Islam juga mengatur masalah pengasuhan anak. Anak berhak mendapatkan pengasuhan yang baik sampai ia mampu mengurus dan menjaga diri sendiri. Pengasuhan merupakan jaminan keselamatan jiwa anak dari kehancuran. Seorang anak kecil tentunya bergantung kepada orang lain ketika ia harus makan, mandi , mengganti pakaiannya, dan lain-lain. Apabila pengasuhnya tidak bisa memberinya makan dengan baik, atau tidak bisa menjaga kebersihan dirinya, atau tidak bisa menjaga keselamatan fisiknya selama masa pengasuhan, tentu jiwanya terancam. Selain itu pengasuhan yang baik juga berpengaruh pada kondisi psikis anak. Pengasuhan yang memberinya rasa tenang dan aman akan menjamin kesehatan perkembangannya jiwanya .

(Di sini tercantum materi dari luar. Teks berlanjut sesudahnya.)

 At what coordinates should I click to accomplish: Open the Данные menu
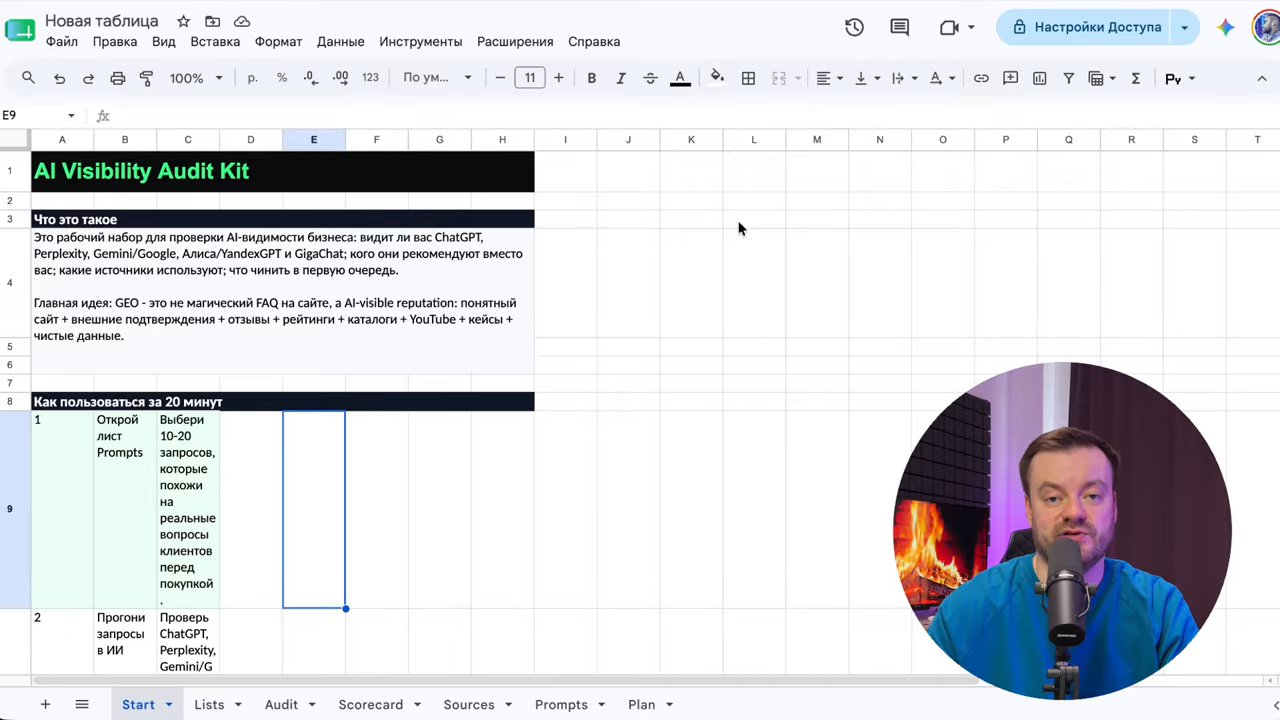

Islam menetapkan bahwa persoalan pengasuhan merupakan kewajiban dan sekaligus hak orang-orang tertentu. Islam pun telah menetapkan bahwa orang yang lebih berhak terhadap pengasuhan ini adalah orang yang paling dekat kekerabatannya dan paling terampil (ahli) dalam pengasuhan.

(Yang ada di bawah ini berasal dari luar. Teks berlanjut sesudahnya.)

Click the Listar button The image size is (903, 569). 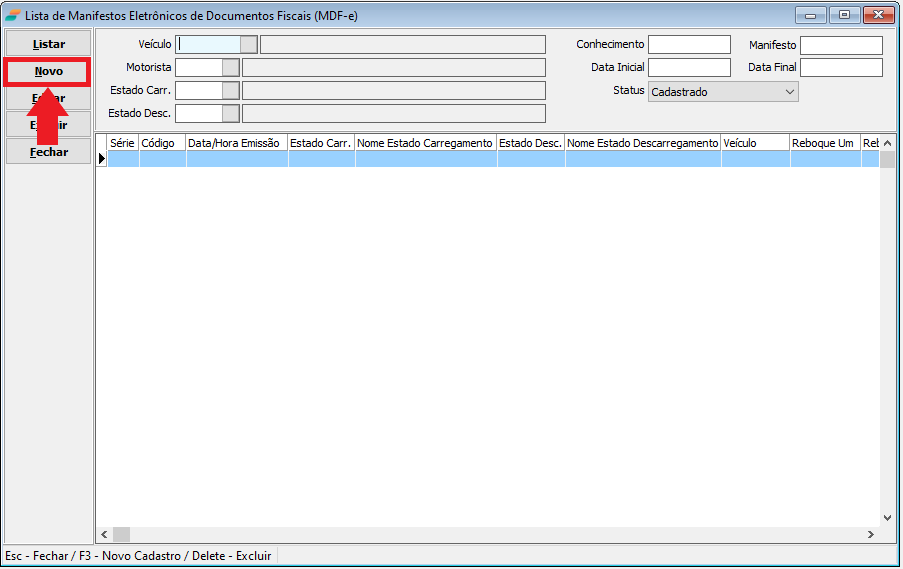(x=49, y=44)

Hadist yang diriwayatkan dari Amr bin Syu’aib dari kakeknya bahwa Rasulullah SAW pernah ditemui seorang wanita, ia berkata, "Wahai Rasulullah, sesungguhnya anakku dulu dikandung dalam perutku, susuku sebagai pemberinya minum dan pangkuanku menjadi buaiannya. Sementara ayahnya telah menceraikanku, tetapi ia hendak mengambilnya dariku." Kemudian Rasulullah bersabda, "Engkau lebih berhak kepadanya selama engkau belum menikah".

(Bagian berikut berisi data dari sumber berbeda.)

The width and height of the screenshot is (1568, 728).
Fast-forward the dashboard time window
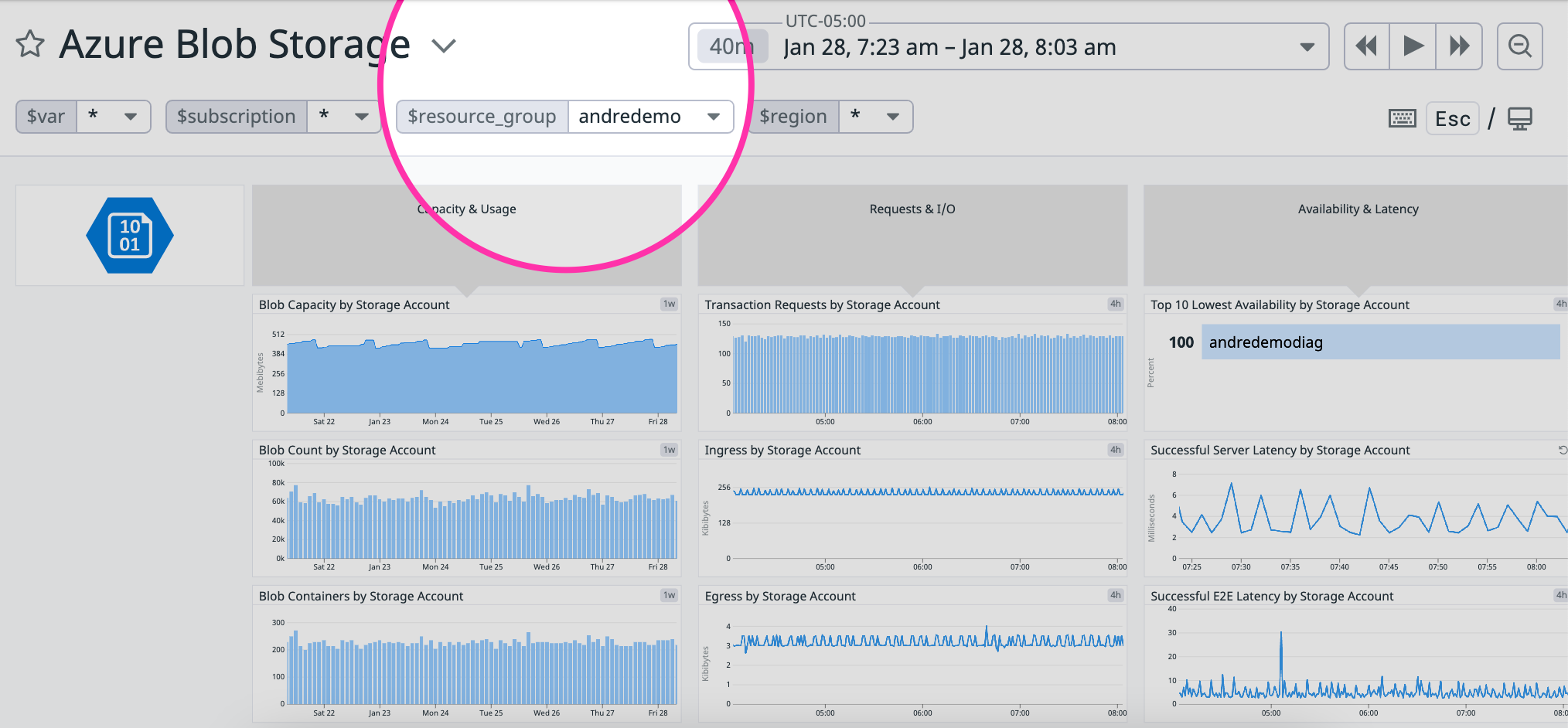(1460, 46)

Islam menetapkan bahwa pihak wanita (ibu) lebih utama dalam pengasuhan ini. Atas dasar ini fuqoha menetapkan urutan orang-orang yang bertanggung jawab terhadap pengasuhan adalah:
i. Ibu, nenek dari pihak ibu dan seterusnya jalur ke atas (jika masih hidup). Dalam hal ini didahulukan yang paling dekat hubungannya dengan anak.
i. Ayah, nenek dari ayah dan seterusnya jalur ke atas (jika masih hidup), kakek, ibunya kakek dan seterusnya jalur ke atas, kakeknya ayah dan para ibunya.
iii. Saudara perempuan, diutamakan yang seibu seayah, baru seayah, kemudian anak-anak mereka.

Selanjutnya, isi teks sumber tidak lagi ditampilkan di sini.